Ie, to do sequential analysis (you don't know ahead of time exactly how much data you will collect) with frequentist methods requires special care; you can't just collect data until the p-value gets sufficiently small or a confidence interval becomes sufficiently short.
But when doing Bayesian analysis, is this a concern? Can we freely do things like collect data until a credible interval becomes sufficiently small?
Rouder (2014) has a nice paper on this (written for psychologists), explaining why sequential testing (so-called data peeking) is fine from a Bayesian perspective. (Paper is freely available online if you do a search for it.)
Schoenbrodt et al. (in press) present nice analyses showing how to use sequential analysis with Bayes factors to determine when to stop data collection.
From a Bayesian parameter estimation procedure, John Kruschke has a very nice blog post that compares different Bayesian methods during sequential testing.
Hope you find them of help.
Rouder, Jeffrey N. (2014).
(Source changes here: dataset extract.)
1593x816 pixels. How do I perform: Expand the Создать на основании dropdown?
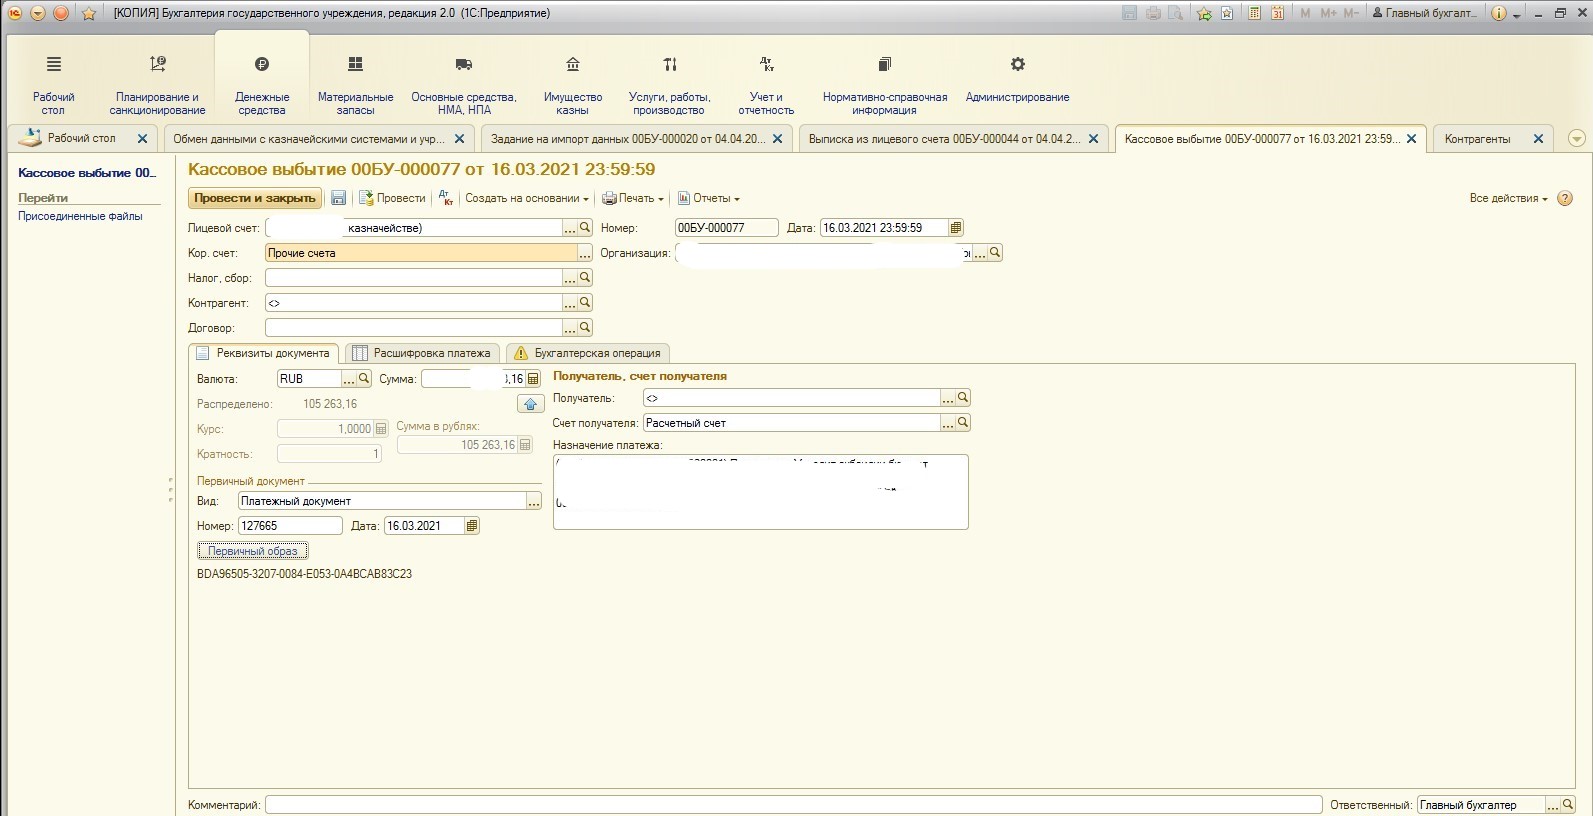526,198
Optional stopping: No problem for Bayesians. Psychonomic Bulletin & Review, 21, 301-308.
Schoenbrodt, F. D., Wagenmakers, E.-J., Zehetleitner, M., & Perugini, M. (in press). Sequential hypothesis testing with Bayes factors: Efficiently testing mean differences. Psychological Methods.
SPRT is good example of a frequentist method that is sequential.
On the other hand, while Bayesian models have priors to overcome sparsity of data, the more data you have the "narrower" your posterior distribution becomes making it less suitable for online temporal learning.